The second action for us to take is to return.  You cannot return to some place you have not been.  So, this message is to believers - those who have an established relationship with Christ.  This implies that it is indeed possible to drift in our attentiveness.  There is a call to refocus thoughts and the processes we undertake to keep our thoughts fixed on him.  This is more than a mental assent though - there is action required.  There is a change in focus and in position.  Since focus determines our position, it is natural to see that our position has been affected by being inattentive to the things that build us up and make us strong in our Christian walk.

God has some steps he promises to take in response to our return - he will revive and restore us.  Similar concepts, but uniquely different.  When the promise is to revive us, it is not something we do for ourselves in just changing our focus.  That change of focus moves the heart of God to reach out to us afresh, with restoration, re-animation, and remembrance.
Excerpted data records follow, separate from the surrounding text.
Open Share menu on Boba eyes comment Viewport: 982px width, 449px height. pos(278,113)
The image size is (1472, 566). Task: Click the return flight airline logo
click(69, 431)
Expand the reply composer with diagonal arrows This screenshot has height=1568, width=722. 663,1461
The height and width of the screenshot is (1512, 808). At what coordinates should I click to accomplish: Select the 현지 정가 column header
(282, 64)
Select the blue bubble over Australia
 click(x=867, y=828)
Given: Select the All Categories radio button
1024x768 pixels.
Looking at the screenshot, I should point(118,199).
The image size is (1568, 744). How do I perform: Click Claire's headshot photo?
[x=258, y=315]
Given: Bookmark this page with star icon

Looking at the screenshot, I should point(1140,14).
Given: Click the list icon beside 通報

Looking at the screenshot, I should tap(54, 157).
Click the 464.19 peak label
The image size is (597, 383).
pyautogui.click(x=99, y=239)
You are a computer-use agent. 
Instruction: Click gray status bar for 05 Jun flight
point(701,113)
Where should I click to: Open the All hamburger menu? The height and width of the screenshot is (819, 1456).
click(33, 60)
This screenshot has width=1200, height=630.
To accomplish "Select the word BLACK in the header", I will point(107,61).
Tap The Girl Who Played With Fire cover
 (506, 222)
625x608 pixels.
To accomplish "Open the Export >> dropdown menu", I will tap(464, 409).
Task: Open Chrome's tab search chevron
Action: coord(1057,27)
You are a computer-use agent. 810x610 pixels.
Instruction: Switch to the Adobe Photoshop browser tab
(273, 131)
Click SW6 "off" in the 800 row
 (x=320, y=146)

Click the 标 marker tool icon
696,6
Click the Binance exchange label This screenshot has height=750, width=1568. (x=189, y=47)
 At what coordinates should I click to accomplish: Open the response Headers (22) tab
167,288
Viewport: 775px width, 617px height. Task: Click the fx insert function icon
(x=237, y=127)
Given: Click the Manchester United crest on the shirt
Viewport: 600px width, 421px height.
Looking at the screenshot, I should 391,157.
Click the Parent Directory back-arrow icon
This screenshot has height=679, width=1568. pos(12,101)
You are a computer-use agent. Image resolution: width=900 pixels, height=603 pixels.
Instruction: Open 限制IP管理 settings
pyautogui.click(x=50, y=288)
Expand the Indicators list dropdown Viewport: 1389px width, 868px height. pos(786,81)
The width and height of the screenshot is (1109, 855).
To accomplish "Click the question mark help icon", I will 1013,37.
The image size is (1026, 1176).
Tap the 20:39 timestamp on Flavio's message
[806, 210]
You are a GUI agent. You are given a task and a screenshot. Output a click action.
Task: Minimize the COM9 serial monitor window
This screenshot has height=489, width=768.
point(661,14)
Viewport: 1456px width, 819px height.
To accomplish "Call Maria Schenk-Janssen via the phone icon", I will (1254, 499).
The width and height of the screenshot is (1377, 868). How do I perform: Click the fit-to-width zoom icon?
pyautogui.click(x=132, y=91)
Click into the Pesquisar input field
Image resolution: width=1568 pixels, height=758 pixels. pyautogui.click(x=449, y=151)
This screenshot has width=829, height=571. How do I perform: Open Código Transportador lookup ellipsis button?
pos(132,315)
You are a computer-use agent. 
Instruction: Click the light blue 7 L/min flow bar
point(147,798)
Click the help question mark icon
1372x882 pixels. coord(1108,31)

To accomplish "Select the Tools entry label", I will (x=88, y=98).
Restoration involves affecting us in such a way that our depression is removed, our actions are invigorated, and our lack of usefulness for him is reignited.  Revival opens us up to the awareness of growth and the production of fruit.  In sin - our only consciousness is of that sin.  While in a sinful state, our ability and desire to fellowship with God goes into a dormant, unused stated - we wander away.  With our return, God promises re-animation of our spirit - bringing a reawakening of our desire for fellowship.

Re-animation is the process God takes in helping to make our spirit alive and well.  There is a renewed ability to move and be active - as God would have us to be.  Re-animation gives us a zest for life - it invigorates us.  When God is at work animating us, we are vivacious!

Renewal involves bringing to remembrance the things God has previously spoken into our lives.  When we drift into complacency, we lose touch with the promises of God, the depth of his love, and the assurance of his care for us.  The process of renewal brings restoration of memory - we turn our mind's eye to him and take our eyes of those things that attracted us away from him in the first place.

He revives and he restores - putting that which has become useless into a place of usefulness once again.  There is no greater place to be than in the hands of the skilled craftsman - being formed into the image of his vision.  We can try as we might, but what we produce with our lives outside of his skilled hand crafting us, we will never produce the thing of beauty that he intends.

The call is to come - to return.  Allow God to reignite the passions of your heart toward him once again.  No matter how closely we think we may be following him, there is always opportunity for his fire to burn a little "hotter" in the recesses of our heart!